Records to process section start

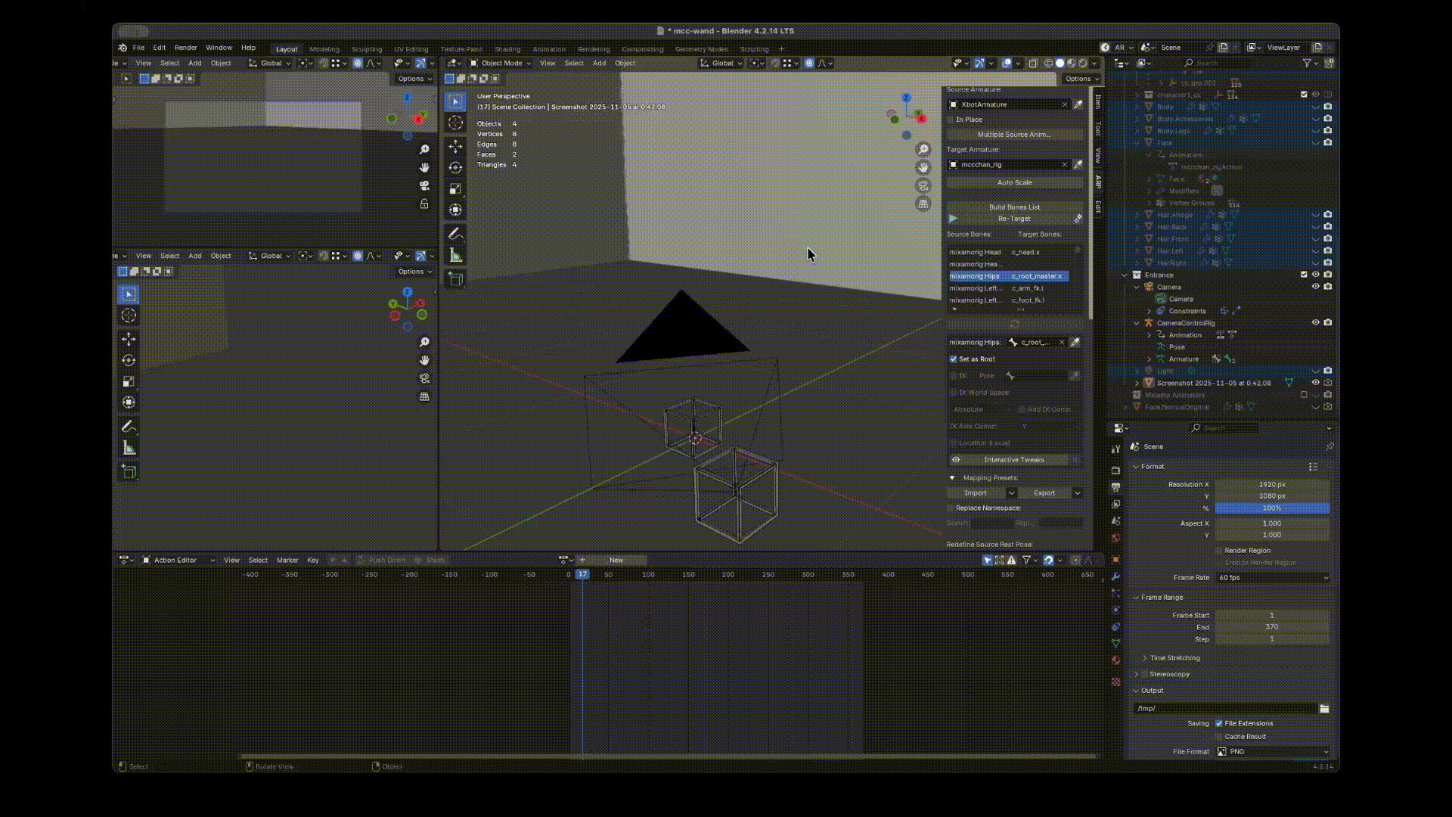The image size is (1452, 817).
Task: Select the Scale tool in main viewport
Action: coord(455,188)
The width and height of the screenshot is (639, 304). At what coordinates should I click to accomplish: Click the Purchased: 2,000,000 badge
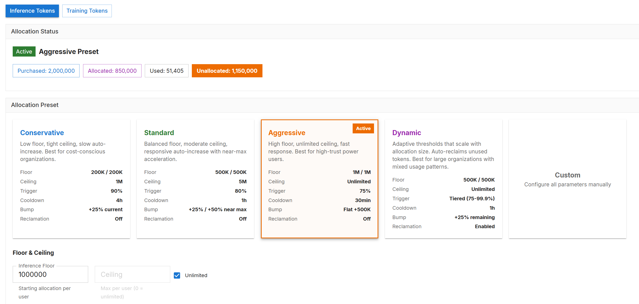tap(46, 71)
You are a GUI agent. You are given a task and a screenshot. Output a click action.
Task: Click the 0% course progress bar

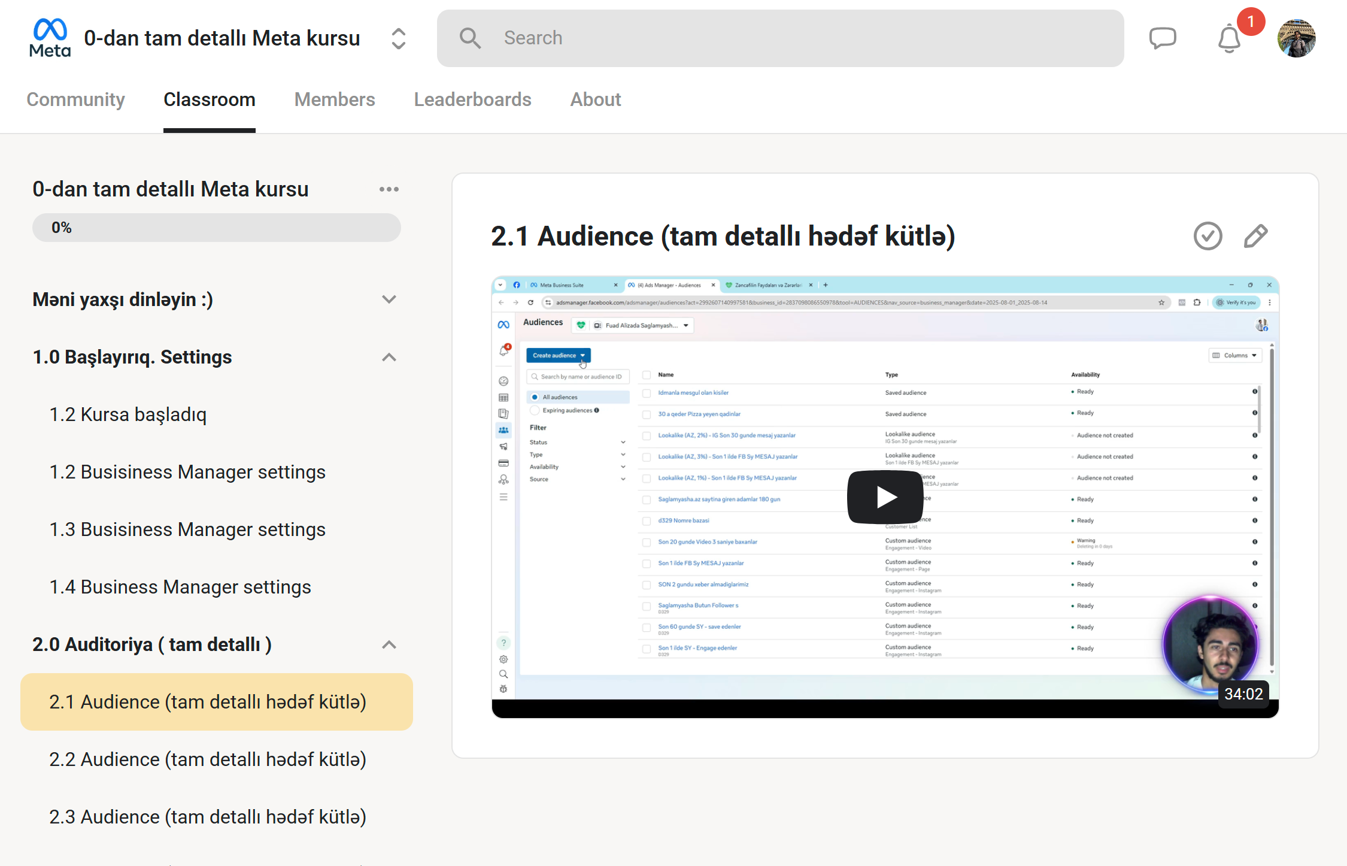216,228
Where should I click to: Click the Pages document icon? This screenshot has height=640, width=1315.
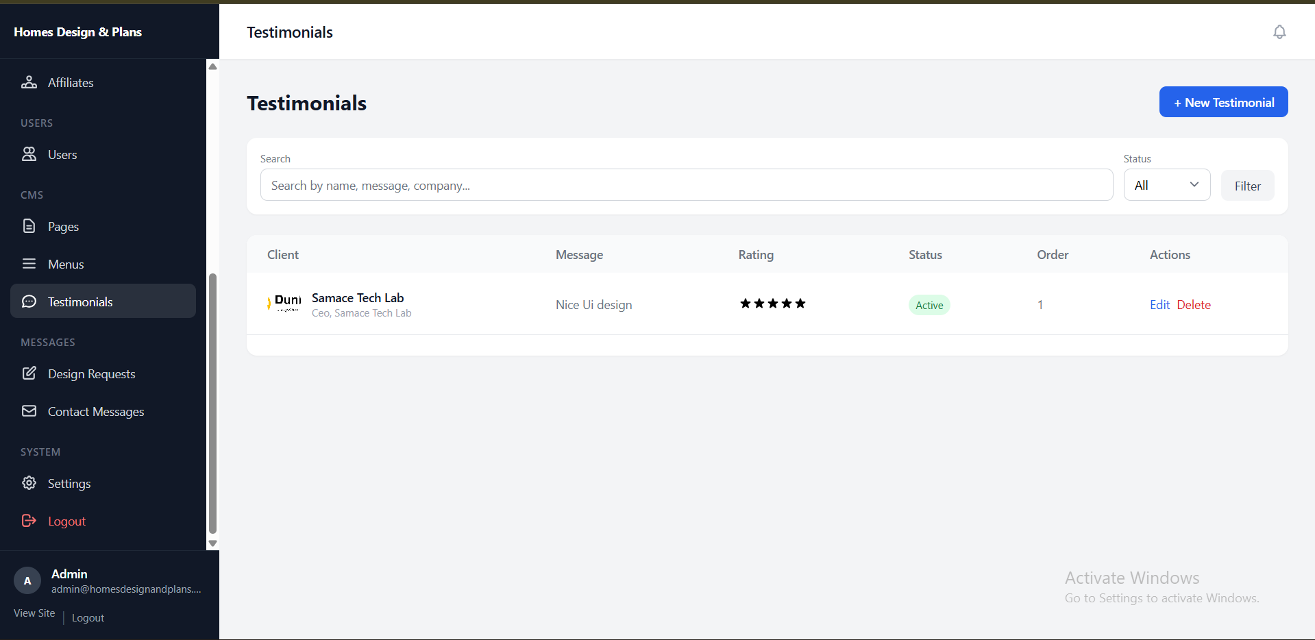click(x=29, y=226)
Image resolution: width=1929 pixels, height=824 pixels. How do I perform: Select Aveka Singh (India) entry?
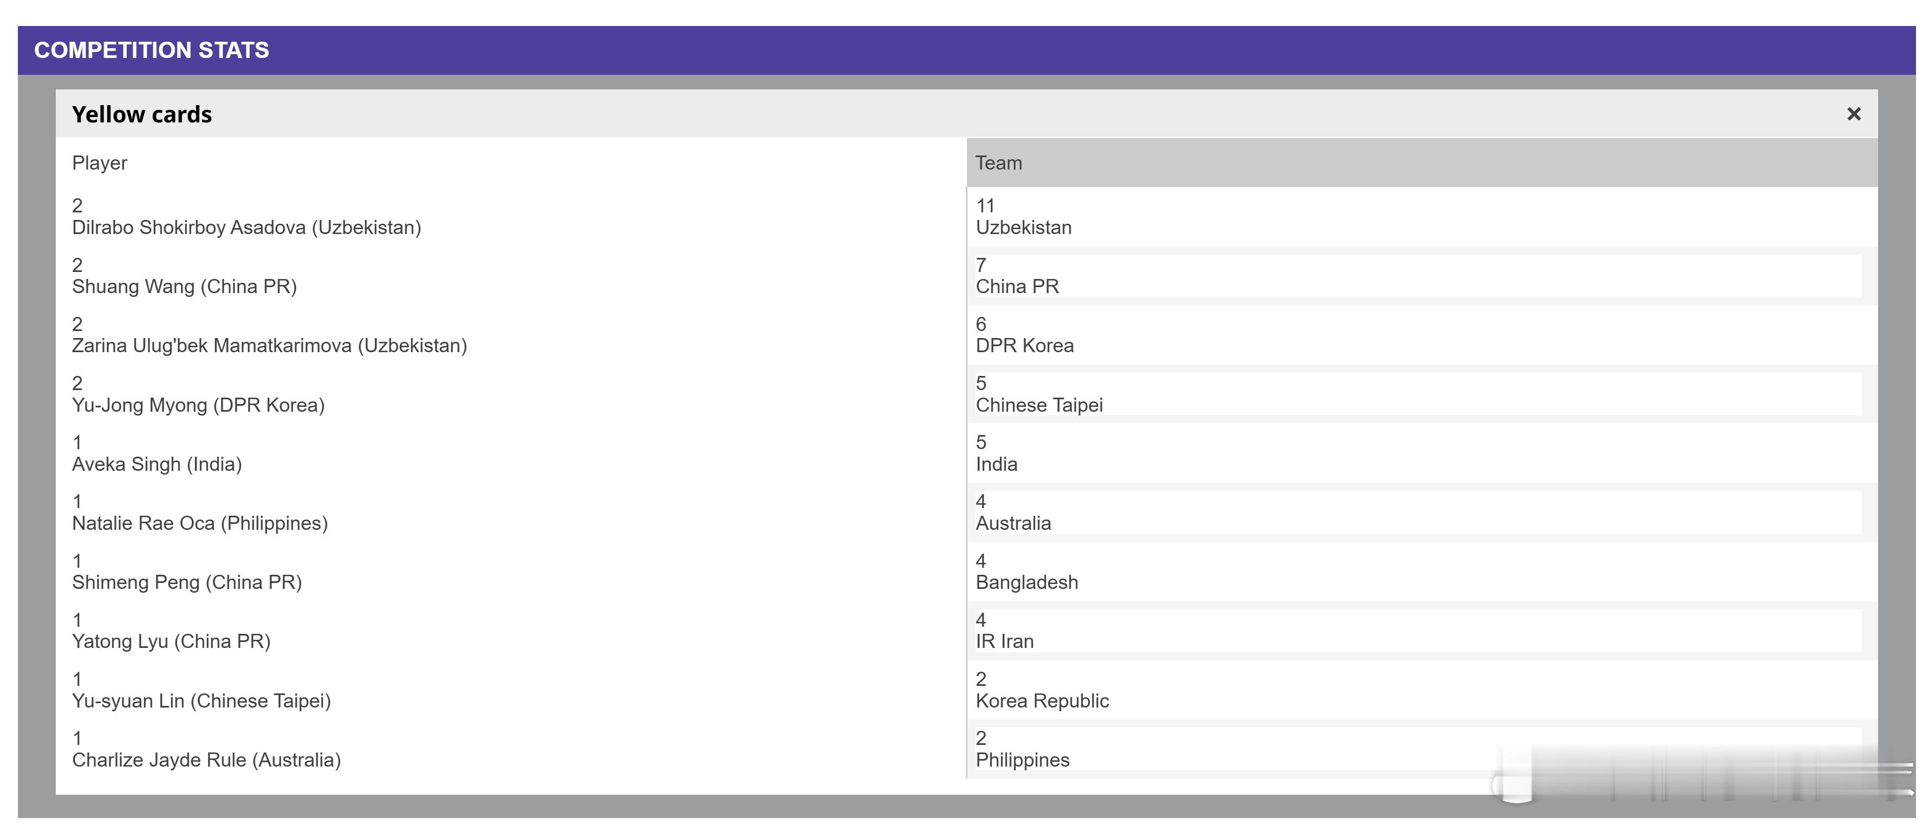click(157, 464)
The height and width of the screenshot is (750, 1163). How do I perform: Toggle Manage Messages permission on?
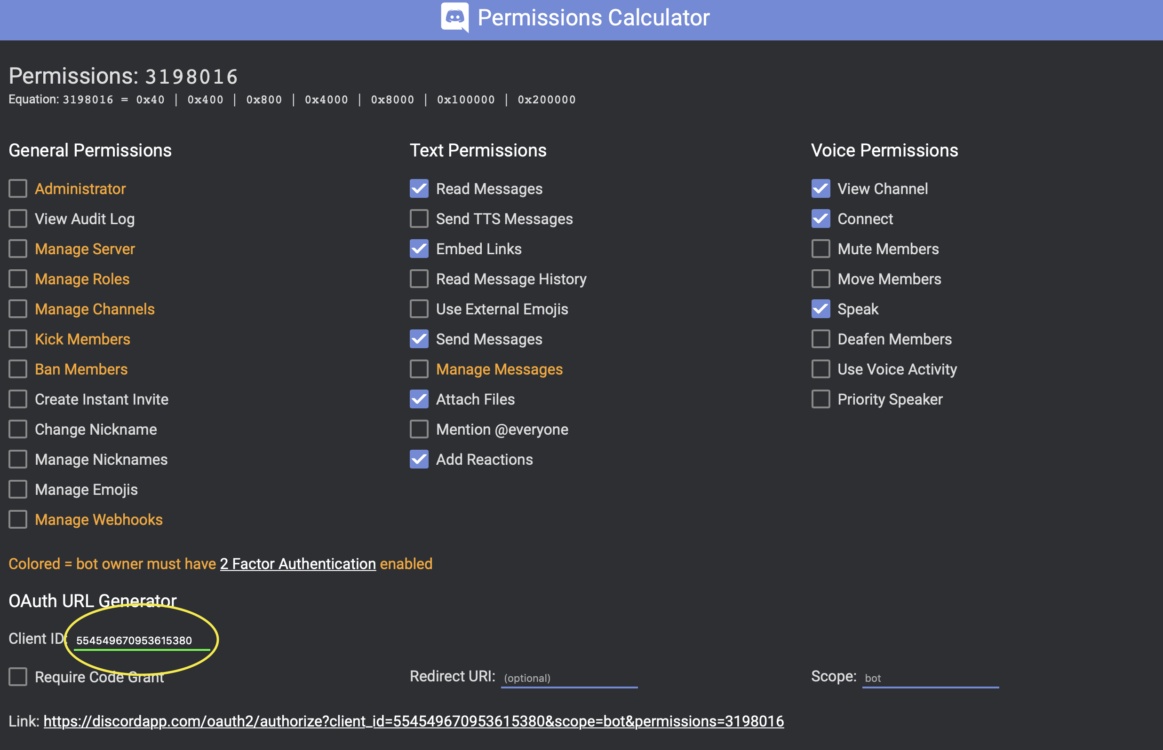click(419, 369)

Records to process section end

> **Brief**:
All lines from the one containing "The width and" through the end of the data are to be restated exactly, with nothing else and without the pictures.

> **Completed exercise**:
The width and height of the screenshot is (639, 304). At what coordinates should I click to accomplish: Click the Purchased: 2,000,000 badge
tap(46, 71)
You are a GUI agent. You are given a task and a screenshot. Output a click action.
Task: Click the 0% course progress bar

216,228
Where should I click to: Click the Pages document icon? This screenshot has height=640, width=1315.
click(x=29, y=226)
Image resolution: width=1929 pixels, height=824 pixels. How do I perform: Select Aveka Singh (India) entry?
click(157, 464)
The height and width of the screenshot is (750, 1163). How do I perform: Toggle Manage Messages permission on?
click(419, 369)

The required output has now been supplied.